# Need some snail help



## Sixwolf (Jan 1, 2013)

I've found out that my betta loves to gorge himself on my apple snail's algae wafers. I only put a quarter of one in, but my betta still manages to nibble on enough of it to make him darn near bloated. 

Is there a way to keep my betta from getting at the snail's food? Or can I try alternate foods for the snail?

I tried putting in a piece of floating cucumber, but I don't think my snail is interested. Maybe I need to make a wider piece and weigh it down at the bottom for him?

Any help would be appreciated!


----------



## registereduser (Jul 30, 2010)

put the wafer in just seconds before turning off all lights for the night. the betta will have a hard time finding it in the dark ;-)


----------



## LadyVictorian (Nov 23, 2011)

My fish did the same thing but now my snail wraps his body around the wafer and eats it and won't let her near it xD

I would say weigh it down to the bottom, spinach and other green veggies and zucchini are also great snacks for snails.
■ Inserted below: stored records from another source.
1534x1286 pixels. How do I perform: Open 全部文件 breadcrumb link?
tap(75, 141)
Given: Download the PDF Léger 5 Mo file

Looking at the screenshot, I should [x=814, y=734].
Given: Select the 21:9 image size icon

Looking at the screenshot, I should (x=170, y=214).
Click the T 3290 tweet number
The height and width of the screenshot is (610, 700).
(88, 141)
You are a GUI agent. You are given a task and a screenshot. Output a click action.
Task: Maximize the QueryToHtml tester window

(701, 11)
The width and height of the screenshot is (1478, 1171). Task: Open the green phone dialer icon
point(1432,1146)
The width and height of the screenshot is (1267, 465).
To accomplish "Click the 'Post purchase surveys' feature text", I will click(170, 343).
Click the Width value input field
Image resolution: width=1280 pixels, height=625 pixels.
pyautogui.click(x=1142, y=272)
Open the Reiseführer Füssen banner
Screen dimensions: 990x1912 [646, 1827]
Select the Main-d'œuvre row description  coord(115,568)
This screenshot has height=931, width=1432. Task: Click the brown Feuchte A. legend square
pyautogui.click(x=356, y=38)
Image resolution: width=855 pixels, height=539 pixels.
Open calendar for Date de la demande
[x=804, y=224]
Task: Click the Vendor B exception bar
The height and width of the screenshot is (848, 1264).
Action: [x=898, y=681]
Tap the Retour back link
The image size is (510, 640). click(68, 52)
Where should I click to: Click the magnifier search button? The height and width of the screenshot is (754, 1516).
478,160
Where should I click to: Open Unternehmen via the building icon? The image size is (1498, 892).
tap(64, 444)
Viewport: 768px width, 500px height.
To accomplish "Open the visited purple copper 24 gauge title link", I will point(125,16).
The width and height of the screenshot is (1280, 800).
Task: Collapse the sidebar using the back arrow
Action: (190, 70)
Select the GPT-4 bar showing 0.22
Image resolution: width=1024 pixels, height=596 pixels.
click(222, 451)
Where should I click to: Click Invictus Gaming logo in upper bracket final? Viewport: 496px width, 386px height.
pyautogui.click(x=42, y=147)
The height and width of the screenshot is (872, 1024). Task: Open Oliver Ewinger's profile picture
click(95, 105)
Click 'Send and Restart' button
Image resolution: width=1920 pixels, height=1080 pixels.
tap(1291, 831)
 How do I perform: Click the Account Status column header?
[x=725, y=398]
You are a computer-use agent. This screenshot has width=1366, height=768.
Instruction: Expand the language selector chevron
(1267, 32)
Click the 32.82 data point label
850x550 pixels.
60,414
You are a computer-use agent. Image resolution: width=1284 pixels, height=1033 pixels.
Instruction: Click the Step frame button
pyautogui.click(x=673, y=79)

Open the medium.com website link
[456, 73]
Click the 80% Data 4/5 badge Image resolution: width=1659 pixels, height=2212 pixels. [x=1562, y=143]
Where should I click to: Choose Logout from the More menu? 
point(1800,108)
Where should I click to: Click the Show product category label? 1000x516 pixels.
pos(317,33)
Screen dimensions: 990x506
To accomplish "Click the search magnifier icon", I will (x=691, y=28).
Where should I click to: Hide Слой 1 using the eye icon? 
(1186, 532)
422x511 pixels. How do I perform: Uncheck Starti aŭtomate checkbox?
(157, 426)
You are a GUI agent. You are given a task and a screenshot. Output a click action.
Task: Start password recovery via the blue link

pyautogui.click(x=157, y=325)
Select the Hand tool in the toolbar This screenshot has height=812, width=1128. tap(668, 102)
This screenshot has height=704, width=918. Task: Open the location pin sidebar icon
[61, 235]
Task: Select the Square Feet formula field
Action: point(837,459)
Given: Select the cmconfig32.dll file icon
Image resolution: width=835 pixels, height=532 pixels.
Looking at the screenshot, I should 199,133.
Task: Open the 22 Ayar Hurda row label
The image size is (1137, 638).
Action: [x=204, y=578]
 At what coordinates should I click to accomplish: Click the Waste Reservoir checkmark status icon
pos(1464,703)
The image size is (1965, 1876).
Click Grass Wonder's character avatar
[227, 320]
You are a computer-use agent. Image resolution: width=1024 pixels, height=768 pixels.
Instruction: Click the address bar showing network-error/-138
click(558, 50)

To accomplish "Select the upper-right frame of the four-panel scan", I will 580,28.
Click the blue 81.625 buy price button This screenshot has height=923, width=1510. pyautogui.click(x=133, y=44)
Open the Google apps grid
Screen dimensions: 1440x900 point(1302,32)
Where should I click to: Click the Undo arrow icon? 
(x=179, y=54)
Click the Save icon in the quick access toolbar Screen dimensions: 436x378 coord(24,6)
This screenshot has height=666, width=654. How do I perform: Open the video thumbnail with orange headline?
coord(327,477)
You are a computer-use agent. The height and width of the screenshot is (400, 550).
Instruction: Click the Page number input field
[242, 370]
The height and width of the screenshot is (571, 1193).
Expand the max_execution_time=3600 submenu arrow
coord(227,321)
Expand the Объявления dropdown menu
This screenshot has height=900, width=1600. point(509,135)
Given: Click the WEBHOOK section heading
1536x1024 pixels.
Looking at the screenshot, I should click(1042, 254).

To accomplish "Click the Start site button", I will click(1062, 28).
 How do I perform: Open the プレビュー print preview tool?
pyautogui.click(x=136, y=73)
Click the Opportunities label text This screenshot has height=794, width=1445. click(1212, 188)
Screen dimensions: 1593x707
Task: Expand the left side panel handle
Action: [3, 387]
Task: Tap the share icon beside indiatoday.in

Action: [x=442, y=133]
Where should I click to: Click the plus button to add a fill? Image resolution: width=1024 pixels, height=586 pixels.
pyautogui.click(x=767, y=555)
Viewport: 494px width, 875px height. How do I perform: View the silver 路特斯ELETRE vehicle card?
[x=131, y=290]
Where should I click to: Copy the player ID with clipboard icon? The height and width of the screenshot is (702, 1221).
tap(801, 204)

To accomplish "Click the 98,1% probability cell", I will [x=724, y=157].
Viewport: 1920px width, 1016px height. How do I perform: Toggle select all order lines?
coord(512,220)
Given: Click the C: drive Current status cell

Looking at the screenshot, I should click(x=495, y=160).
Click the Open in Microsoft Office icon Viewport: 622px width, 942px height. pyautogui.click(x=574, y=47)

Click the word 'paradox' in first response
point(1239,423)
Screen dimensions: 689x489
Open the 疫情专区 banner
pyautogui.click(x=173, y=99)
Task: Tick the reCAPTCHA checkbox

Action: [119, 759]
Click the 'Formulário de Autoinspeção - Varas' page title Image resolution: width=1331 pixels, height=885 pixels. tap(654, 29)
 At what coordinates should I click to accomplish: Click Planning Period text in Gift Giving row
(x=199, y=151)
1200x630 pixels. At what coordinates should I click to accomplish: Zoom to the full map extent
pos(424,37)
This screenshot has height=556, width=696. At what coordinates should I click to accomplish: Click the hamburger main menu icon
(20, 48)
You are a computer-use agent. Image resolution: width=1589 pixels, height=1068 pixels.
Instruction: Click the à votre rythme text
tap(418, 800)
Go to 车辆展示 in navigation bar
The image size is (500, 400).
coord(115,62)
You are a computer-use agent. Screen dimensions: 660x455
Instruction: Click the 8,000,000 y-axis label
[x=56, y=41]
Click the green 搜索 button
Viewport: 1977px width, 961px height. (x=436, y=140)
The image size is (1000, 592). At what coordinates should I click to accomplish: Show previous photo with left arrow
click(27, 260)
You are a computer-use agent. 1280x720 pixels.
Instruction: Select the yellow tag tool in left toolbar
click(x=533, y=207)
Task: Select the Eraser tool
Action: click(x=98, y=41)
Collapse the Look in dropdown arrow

Normally when I throw the waffers in is around the time I feed her too so she eaters her pellets, the wafer fsinks, and the snail gets it first.


----------



## Sixwolf (Jan 1, 2013)

I've tried feeding the wafer while feeding my betta, but my snail takes a while to notice the thing, even if I drop it right by him.
I think I'll try the nighttime feeding method and other greens and see how it goes.
Thanks!


----------



## Silverfang (Mar 25, 2011)

Blanched veggies, spinach, kale, collard greens. Mine go nuts for blanched zucchini. As an added bonus, bettas are unlikely to eat, or do more than pick at this.

As you can see. Like ringing the dinner bell.


----------



## Sixwolf (Jan 1, 2013)

I'll certainly give it a try!


----------